::: Data to use :::
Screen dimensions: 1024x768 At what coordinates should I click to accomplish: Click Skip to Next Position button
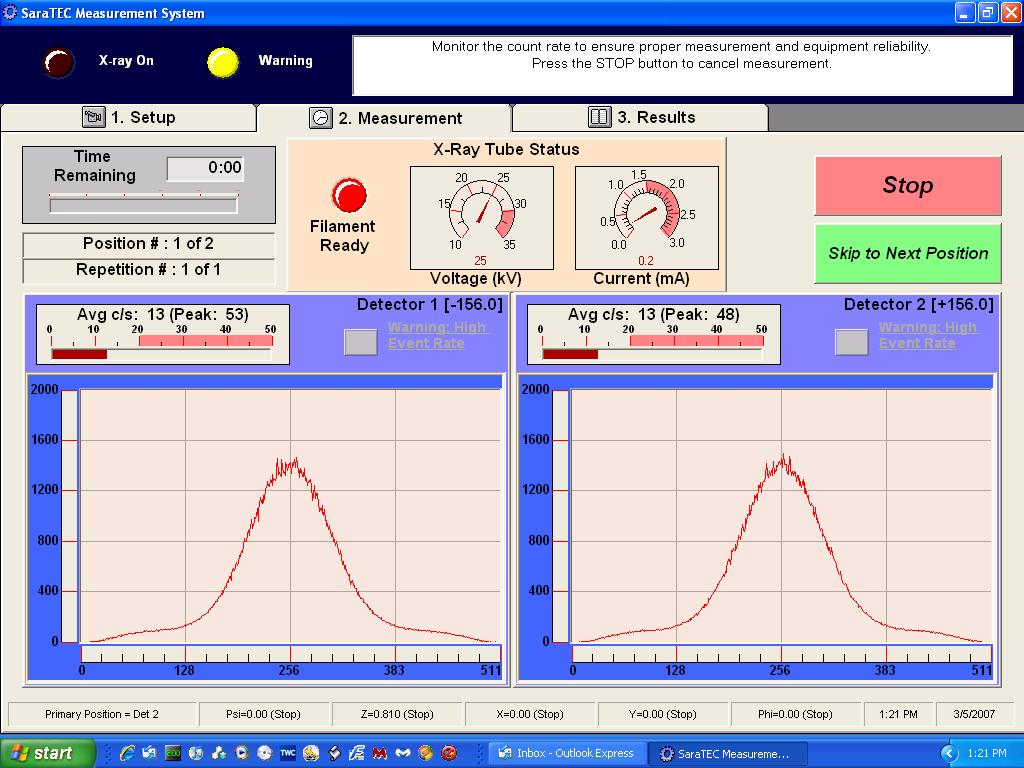click(x=907, y=253)
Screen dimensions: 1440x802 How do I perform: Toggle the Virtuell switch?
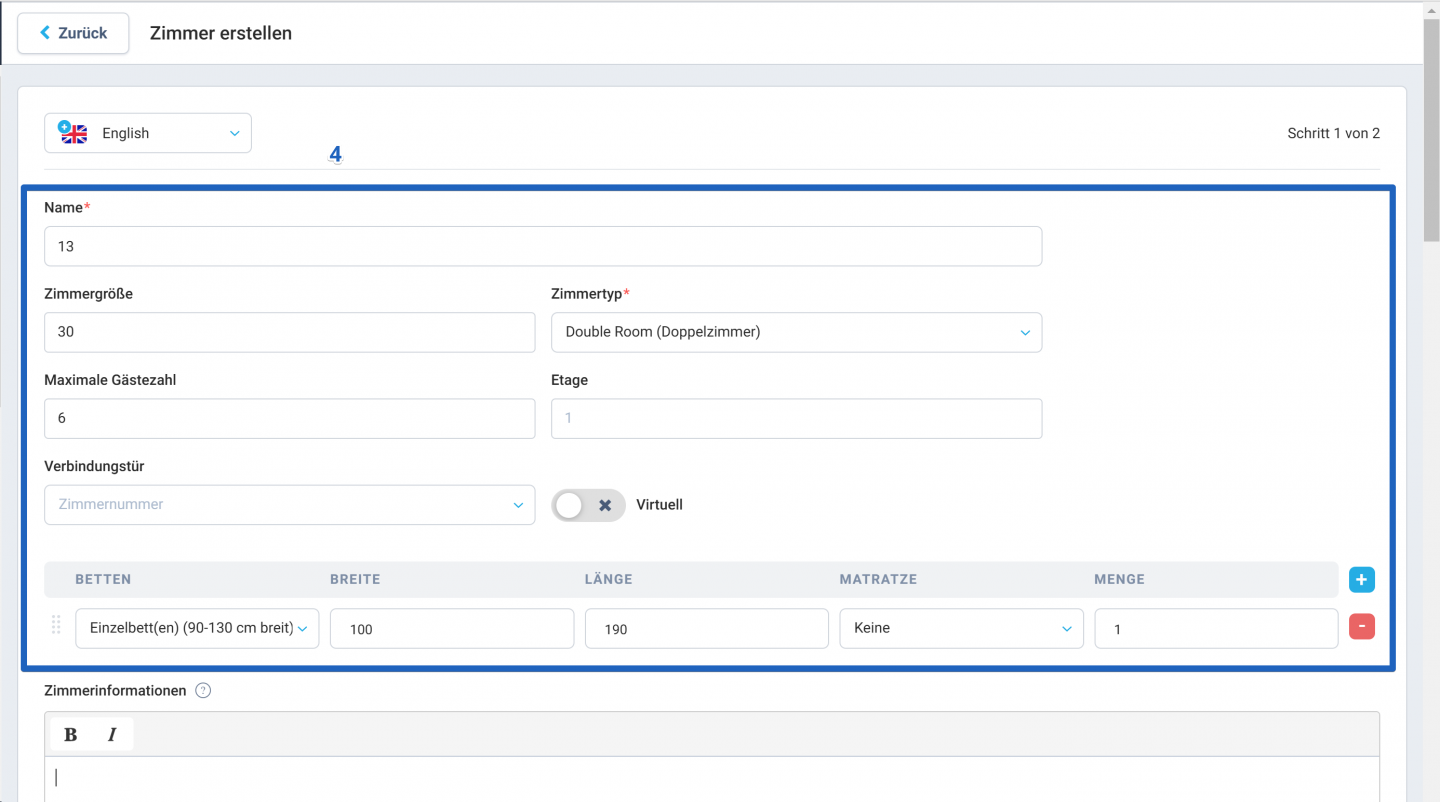tap(589, 505)
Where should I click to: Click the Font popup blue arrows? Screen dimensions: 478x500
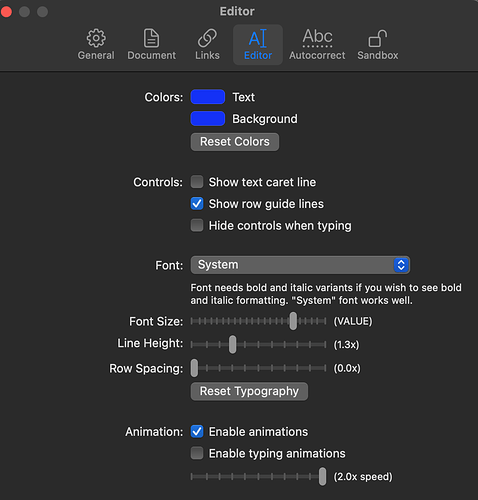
:::
#### Task to complete:
Restate each entry word for word, please, but drop any images it holds.

#### Result of this exercise:
Screen dimensions: 1024x768 At what coordinates should I click to accomplish: Click Skip to Next Position button
click(x=907, y=253)
Screen dimensions: 1440x802 How do I perform: Toggle the Virtuell switch?
tap(589, 505)
Where should I click to: Click the Font popup blue arrows? Screen dimensions: 478x500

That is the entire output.